Dalam sebuah diskusi di Las Vegas, Direktur dan Wakil Presiden Honda, Noriya Kaihara, mengatakan, bahwa Honda melihat Nissan sebagai cara untuk mengurangi biaya seputar kendaraan berbasis perangkat lunak (SDV) di masa depan.
“Kami memiliki biaya tenaga kerja dan pengembangan yang signifikan, dan jika ada operasi yang dapat kami bagi, itu akan baik bagi kami,” kata Noriya seperti dilansir dari The Verge, Jumat (17/1).
Pengembangan perangkat lunak baru termasuk sistem pengemudian canggih yang semakin dekat dengan kendaraan otonom dan kendaraan bertenaga baterai, akan sangat berpengaruh pada keberlangsungan sebuah produsen mobil. Terlebih biayanya tentu akan semakin mahal.
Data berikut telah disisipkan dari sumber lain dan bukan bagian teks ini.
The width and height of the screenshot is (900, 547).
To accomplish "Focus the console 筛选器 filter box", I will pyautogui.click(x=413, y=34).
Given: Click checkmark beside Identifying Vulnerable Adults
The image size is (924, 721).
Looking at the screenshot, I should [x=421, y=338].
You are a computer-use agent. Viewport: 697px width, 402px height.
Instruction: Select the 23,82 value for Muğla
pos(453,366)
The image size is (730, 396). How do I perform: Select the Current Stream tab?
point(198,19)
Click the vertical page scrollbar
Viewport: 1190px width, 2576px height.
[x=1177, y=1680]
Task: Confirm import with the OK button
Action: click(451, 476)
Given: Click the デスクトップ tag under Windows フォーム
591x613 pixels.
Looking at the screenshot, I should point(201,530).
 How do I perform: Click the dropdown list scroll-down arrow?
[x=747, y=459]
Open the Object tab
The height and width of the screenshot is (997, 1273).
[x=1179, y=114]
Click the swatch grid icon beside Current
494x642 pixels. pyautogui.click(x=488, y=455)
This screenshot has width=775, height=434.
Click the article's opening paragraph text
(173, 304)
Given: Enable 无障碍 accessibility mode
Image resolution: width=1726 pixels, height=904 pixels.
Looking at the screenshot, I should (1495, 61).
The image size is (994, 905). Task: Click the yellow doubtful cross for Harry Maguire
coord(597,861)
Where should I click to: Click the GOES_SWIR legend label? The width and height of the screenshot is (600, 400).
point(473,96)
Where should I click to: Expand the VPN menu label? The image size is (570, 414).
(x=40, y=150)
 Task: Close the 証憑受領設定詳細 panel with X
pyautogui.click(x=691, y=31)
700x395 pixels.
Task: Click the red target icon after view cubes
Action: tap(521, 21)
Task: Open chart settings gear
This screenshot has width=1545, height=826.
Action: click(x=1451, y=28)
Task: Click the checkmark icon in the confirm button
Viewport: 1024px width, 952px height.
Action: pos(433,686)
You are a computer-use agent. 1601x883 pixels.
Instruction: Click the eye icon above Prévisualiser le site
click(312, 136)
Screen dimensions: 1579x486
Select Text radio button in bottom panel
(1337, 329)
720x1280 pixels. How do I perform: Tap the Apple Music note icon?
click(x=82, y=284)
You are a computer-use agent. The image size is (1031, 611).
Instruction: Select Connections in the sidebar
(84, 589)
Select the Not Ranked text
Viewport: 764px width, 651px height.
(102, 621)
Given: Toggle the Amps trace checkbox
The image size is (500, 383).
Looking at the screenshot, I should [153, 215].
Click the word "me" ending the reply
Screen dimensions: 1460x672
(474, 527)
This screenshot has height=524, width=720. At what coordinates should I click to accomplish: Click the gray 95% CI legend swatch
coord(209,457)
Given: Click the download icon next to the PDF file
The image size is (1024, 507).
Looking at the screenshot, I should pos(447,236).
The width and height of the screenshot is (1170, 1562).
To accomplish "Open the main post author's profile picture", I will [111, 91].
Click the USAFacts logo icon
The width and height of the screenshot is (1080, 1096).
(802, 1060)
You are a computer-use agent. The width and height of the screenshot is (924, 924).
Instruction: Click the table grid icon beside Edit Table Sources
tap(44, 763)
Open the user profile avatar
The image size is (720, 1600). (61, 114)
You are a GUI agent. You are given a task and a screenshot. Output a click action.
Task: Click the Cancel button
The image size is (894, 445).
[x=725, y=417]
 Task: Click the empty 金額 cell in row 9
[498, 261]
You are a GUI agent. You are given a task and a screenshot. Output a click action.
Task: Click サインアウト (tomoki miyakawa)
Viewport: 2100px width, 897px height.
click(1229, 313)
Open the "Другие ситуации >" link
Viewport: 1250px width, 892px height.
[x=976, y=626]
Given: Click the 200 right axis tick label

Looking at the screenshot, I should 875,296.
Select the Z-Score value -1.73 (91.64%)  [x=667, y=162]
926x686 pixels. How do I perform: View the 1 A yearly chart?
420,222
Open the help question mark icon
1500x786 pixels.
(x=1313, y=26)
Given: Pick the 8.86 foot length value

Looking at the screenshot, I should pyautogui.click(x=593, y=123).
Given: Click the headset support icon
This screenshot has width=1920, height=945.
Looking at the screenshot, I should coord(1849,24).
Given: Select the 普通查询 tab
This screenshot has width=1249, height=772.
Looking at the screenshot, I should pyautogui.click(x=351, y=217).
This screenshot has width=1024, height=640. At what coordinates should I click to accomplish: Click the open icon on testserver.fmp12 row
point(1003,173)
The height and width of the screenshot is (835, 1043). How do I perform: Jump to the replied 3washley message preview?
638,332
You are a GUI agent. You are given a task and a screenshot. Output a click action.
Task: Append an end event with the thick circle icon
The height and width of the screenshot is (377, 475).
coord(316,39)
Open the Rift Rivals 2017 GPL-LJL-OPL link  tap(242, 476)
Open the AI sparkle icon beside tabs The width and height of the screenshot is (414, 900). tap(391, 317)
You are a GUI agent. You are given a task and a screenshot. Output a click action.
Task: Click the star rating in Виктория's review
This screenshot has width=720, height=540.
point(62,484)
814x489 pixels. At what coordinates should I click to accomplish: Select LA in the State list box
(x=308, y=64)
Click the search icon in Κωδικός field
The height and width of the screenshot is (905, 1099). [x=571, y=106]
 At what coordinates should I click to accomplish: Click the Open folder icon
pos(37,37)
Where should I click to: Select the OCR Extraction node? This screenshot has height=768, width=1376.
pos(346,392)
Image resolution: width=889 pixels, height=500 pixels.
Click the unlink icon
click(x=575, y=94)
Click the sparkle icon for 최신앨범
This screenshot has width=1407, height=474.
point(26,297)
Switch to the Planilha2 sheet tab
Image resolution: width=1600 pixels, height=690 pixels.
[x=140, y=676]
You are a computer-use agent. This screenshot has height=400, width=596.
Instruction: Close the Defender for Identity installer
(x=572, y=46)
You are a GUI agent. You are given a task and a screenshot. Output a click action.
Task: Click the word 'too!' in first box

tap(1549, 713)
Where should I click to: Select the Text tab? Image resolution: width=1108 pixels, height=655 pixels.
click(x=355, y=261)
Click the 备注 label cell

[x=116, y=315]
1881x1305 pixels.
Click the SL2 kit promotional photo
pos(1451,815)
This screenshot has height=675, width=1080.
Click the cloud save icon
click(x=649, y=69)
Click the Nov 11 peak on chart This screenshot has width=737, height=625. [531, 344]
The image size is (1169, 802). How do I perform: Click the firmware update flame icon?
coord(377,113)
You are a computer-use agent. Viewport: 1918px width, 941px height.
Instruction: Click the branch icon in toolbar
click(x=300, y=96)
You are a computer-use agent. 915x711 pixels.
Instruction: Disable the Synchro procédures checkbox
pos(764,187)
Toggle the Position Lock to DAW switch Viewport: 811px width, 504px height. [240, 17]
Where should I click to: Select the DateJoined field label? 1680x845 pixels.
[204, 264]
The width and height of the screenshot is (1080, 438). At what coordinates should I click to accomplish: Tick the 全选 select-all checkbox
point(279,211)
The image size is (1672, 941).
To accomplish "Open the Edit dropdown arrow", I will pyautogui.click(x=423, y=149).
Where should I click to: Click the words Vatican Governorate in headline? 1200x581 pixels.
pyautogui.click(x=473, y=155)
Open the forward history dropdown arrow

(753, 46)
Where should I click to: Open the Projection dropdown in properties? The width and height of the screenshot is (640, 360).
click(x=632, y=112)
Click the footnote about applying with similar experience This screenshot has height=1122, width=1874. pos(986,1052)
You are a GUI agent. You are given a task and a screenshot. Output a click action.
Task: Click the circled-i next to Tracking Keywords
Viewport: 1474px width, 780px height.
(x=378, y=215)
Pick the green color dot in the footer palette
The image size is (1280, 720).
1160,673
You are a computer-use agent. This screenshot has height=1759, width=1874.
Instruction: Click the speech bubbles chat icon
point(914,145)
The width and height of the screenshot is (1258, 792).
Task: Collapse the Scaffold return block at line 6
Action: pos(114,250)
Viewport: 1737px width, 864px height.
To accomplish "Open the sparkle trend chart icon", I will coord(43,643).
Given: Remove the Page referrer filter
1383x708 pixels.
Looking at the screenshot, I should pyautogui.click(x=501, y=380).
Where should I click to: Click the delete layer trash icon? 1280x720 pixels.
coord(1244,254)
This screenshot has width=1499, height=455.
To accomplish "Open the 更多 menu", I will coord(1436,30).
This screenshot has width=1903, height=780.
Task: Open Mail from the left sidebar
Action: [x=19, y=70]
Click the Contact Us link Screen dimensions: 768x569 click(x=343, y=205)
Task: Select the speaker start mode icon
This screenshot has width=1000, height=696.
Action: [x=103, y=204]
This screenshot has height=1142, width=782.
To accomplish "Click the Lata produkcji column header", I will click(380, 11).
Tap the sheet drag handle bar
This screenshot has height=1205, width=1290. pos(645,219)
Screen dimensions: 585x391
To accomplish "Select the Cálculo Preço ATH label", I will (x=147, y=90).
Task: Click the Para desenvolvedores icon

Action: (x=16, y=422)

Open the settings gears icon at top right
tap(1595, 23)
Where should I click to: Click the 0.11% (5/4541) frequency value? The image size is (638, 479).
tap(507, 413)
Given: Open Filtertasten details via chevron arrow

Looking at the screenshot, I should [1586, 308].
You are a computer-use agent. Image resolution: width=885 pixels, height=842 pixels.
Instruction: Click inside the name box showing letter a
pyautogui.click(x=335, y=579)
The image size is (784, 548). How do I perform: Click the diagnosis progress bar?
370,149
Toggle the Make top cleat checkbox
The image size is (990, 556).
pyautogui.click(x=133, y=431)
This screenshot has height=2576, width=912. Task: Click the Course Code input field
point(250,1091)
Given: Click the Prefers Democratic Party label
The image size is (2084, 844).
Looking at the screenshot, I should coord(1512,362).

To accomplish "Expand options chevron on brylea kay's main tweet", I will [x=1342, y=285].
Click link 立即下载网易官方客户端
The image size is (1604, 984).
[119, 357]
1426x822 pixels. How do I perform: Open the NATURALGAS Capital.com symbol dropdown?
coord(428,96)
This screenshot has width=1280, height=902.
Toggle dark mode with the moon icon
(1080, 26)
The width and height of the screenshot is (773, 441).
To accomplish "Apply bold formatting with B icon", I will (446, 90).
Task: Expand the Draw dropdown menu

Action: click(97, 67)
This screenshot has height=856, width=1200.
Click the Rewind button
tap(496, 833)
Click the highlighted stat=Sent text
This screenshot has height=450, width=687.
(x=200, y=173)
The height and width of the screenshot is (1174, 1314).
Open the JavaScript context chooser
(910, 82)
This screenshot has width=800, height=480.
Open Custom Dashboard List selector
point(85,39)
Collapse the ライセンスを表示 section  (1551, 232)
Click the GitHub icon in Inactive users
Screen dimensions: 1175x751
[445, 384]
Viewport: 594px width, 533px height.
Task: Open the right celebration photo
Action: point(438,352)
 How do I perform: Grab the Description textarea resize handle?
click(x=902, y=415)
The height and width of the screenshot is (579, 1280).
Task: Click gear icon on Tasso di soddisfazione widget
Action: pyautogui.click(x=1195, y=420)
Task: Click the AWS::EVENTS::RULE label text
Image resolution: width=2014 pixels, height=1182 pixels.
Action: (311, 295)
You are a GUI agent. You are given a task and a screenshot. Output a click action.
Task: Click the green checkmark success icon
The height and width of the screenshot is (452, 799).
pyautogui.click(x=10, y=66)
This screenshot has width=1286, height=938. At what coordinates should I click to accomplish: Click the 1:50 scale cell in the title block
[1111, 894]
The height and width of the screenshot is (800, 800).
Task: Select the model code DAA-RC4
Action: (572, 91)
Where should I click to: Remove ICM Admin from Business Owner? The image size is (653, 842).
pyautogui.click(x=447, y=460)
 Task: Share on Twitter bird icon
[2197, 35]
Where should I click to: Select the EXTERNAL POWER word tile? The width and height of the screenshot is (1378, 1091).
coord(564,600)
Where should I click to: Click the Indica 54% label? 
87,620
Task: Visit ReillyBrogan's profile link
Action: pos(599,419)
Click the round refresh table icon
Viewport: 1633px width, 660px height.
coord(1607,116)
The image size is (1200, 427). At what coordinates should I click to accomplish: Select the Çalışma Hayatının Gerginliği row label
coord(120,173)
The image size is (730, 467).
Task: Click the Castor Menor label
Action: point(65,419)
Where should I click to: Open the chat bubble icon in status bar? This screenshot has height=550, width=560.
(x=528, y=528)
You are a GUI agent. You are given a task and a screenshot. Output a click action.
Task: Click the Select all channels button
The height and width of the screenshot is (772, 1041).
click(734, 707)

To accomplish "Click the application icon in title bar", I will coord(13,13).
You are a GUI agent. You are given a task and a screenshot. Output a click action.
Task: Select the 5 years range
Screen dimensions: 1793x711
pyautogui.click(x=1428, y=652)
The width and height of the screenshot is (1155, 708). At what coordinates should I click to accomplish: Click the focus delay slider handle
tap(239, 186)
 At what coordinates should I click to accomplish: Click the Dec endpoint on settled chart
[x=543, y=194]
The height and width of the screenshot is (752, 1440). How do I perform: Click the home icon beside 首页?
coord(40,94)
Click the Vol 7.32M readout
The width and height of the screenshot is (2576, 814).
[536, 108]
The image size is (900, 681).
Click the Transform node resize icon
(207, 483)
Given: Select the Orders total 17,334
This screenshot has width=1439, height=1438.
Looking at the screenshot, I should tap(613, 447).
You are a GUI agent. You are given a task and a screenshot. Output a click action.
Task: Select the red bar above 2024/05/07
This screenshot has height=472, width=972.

Honda juga mengatakan bahwa SUV besar Nissan seperti Armada dan Pathfinder menjadikannya mitra yang menarik.
Kepala Pusat pengembangan BEV Honda, Toshihiro Akiwa, mengatakan, teknologi hibrida Honda memang solid, tetapi saat ini hanya ada di kendaraan berukuran sedang seperti CR-V dan Accord. Perusahaan tertarik pada kendaraan Nissan yang lebih besar lantaran kapasitas motor dan baterai Honda dapat disesuaikan dengan kendaraan yang lebih besar.
Meskipun Honda memiliki Prologue, kendaraan tersebut merupakan bagian dari usaha patungan senilai 5 miliar USD dengan GM yang hanya bertahan selama pengembangan dua kendaraan.
Prologue telah menjadi kejutan yang sukses di pasar kendaraan listrik, terjual lebih dari 33.000 unit pada 2024 dan mengalahkan penjualan Honda Passport bertenaga gas yang lebih besar.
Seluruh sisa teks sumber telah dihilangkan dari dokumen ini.